Data provided =
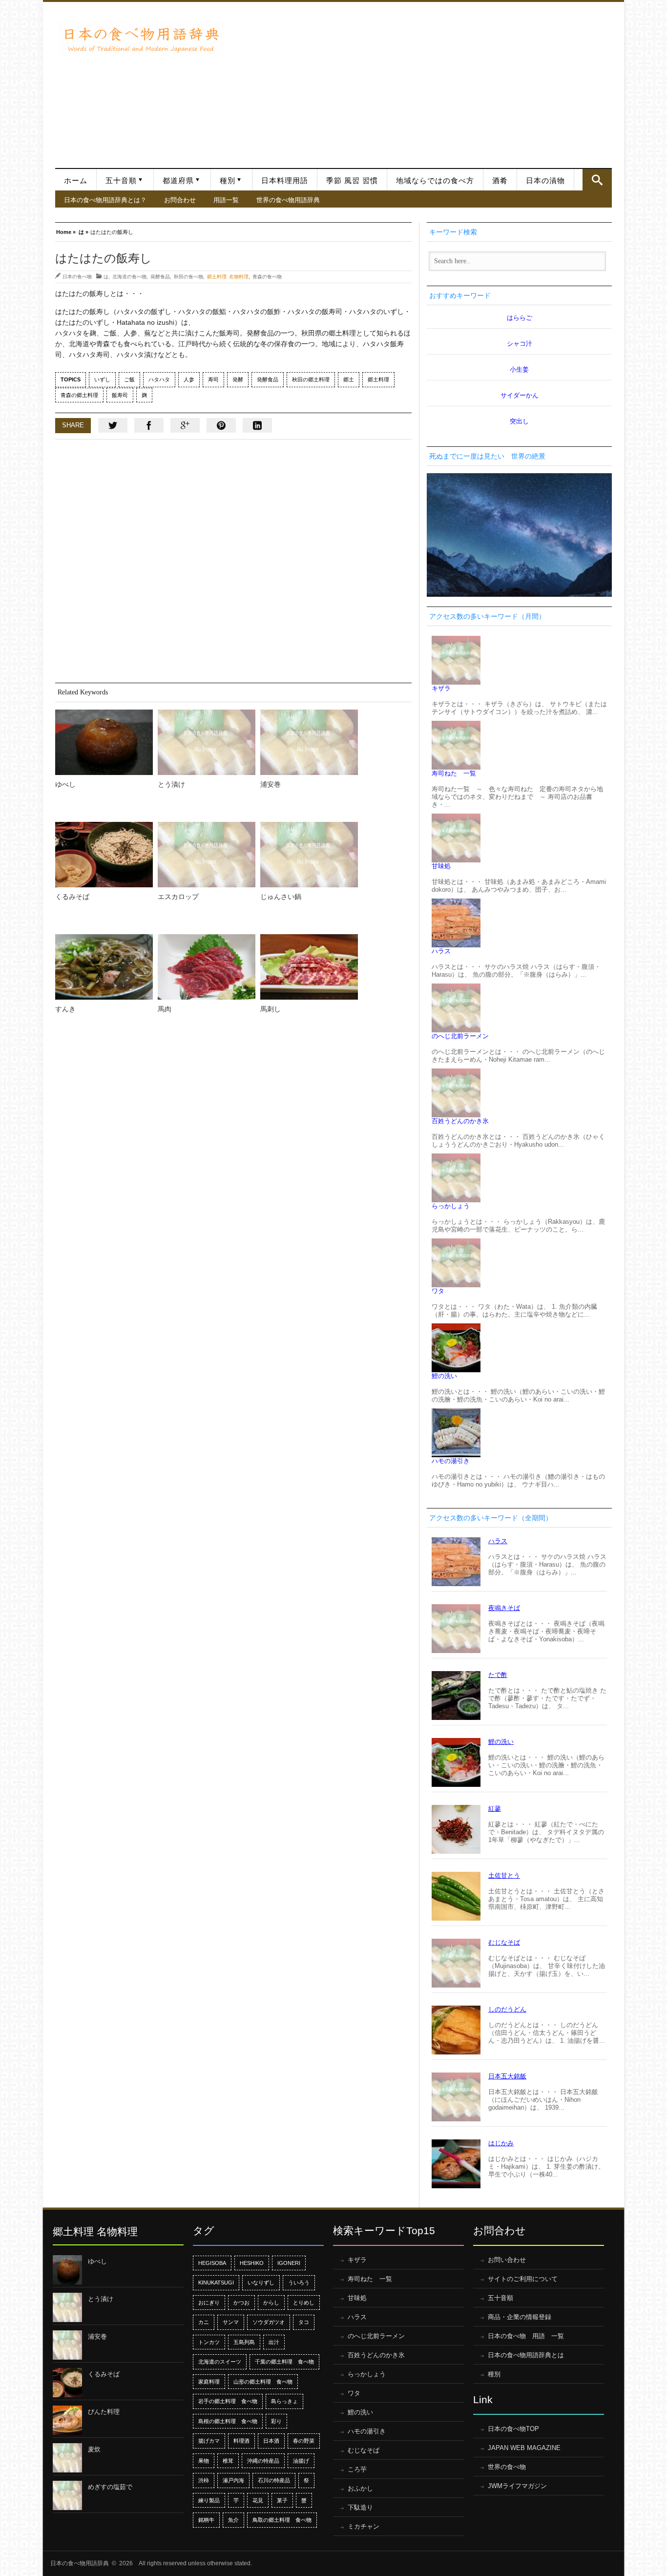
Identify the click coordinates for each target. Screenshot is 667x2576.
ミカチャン (363, 2526)
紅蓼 (494, 1808)
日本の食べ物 (77, 276)
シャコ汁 (519, 343)
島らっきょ (284, 2401)
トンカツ (209, 2342)
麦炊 (94, 2449)
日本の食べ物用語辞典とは (526, 2355)
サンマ (231, 2322)
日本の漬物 (545, 181)
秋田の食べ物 (188, 276)
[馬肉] (206, 967)
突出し (519, 421)
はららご (519, 317)
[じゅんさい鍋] (309, 854)
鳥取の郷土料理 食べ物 (282, 2520)
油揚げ (301, 2461)
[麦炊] (67, 2457)
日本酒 (271, 2441)
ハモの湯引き (451, 1461)
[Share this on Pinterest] (221, 425)
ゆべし (65, 784)
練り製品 (209, 2500)
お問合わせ (180, 199)
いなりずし (261, 2282)
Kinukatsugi (216, 2282)
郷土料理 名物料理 (228, 276)
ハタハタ (159, 379)
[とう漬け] (206, 742)
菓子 (282, 2500)
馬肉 (164, 1009)
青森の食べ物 (267, 276)
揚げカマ (209, 2441)
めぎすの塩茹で (110, 2487)
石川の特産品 (274, 2480)
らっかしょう (451, 1206)
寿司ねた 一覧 (454, 773)
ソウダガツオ (268, 2322)
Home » (66, 231)
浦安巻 (270, 784)
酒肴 (500, 181)
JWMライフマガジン (517, 2486)
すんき (65, 1009)
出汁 (274, 2342)
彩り (276, 2421)
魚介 (233, 2520)
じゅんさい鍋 (280, 897)
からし (271, 2302)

Assigned task = Give back, exactly as written, the lines from the top of the material through the line with "ハモの湯引き (451, 1461)", ends included and pictures left aside.

Written reply =
Identify the click coordinates for each target. Screenshot is 667x2576.
ミカチャン (363, 2526)
紅蓼 (494, 1808)
日本の食べ物 (77, 276)
シャコ汁 (519, 343)
島らっきょ (284, 2401)
トンカツ (209, 2342)
麦炊 (94, 2449)
日本の食べ物用語辞典とは (526, 2355)
サンマ (231, 2322)
日本の漬物 (545, 181)
秋田の食べ物 (188, 276)
[馬肉] (206, 967)
突出し (519, 421)
はららご (519, 317)
[じゅんさい鍋] (309, 854)
鳥取の郷土料理 食べ物 (282, 2520)
油揚げ (301, 2461)
[麦炊] (67, 2457)
日本酒 (271, 2441)
ハモの湯引き (451, 1461)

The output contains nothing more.